September 13, 2011

The Unexpected Magnificence of Castro Theatre

The instantly recognizable Castro sign, immortalized most recently in Gus Van Sant's 2008 Milk. If certain films serve as Cliffs Notes to a city, Milk is to San Francisco what Woody Allen did for New York in an earlier phase in his career.

Often photographed from this angle, it's easy to assume that it is a welcome sign for the district. But it's actually the sign for the awe-inspiring Castro Theatre. 

The ticket booth and entrance. Just seeing this space gives you a good idea of the theatre's meticulous design and well-maintained facade.

The programming is impeccable -- a mix of high and low, Old Hollywood and queer cinema, sincerity and camp, with some live performances. That the words Super 8 are visible in the first photo, while a poster for The Bad Seed appears on the right hand of this photo tells you everything you need to know.

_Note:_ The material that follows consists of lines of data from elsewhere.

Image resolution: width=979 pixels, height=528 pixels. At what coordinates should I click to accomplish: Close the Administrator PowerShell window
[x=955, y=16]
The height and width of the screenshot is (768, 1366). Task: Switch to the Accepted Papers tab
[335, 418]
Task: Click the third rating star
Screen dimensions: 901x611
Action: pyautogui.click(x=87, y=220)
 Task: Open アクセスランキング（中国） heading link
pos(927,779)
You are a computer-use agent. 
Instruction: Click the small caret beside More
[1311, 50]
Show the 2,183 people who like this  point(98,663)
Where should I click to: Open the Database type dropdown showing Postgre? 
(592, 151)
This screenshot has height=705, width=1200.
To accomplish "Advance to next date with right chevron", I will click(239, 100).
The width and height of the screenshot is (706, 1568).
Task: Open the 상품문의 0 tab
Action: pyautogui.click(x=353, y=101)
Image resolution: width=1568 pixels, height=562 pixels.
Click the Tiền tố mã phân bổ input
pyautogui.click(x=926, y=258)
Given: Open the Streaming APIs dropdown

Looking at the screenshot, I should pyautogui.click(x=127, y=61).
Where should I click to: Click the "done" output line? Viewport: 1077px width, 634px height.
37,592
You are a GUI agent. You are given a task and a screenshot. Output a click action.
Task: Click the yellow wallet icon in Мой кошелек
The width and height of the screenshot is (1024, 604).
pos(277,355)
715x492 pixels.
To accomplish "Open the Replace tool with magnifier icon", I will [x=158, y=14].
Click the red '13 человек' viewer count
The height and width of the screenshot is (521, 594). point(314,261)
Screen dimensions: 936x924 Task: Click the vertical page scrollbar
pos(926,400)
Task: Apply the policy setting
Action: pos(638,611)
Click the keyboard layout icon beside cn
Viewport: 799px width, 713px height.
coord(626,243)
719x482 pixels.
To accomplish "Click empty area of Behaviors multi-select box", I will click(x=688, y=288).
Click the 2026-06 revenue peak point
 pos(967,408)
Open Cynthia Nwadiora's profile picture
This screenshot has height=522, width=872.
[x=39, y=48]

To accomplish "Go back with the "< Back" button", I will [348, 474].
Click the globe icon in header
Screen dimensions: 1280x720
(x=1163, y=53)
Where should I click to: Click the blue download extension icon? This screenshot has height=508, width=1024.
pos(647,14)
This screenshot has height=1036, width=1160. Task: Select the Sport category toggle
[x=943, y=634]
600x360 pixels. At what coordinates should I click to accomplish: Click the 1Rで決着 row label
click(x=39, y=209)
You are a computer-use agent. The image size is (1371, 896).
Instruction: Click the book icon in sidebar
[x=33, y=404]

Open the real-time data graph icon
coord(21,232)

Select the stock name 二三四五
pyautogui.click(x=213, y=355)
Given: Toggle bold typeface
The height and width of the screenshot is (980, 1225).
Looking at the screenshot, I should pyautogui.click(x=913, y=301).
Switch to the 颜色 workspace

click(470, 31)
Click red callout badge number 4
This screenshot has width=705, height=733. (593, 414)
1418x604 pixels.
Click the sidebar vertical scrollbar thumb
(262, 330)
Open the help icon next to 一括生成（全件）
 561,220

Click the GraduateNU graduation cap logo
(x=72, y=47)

They were in between showings when I visited, but a nice man invited us to have a look inside. If you ever get the chance to step inside, do not hesitate! It is one of the most beautiful movie theatres you will ever see.

Built in 1922, the theatre is one of the precious few built in that era that are still in use. The paint on the ceiling has become peeled and mottled, giving it an oddly leather-like look.

The whole effect is so awesomely ornate, I innocently asked the manager if this used to be a church. It wasn't.

Every single aspect of the theatre, from the lights to the Art Deco bathroom to the seats was beautifully detailed and spoke of the theatre's rich history.

A shot looking up at one of the two organ grills on either side of the screen.

A Wurlitzer organ, supposedly played before evening screenings.

Films from Warner Bros., set to be returned. Long live film!

A poster commemorating the audition process of the aforementioned Milk, with autographs covering practically every inch.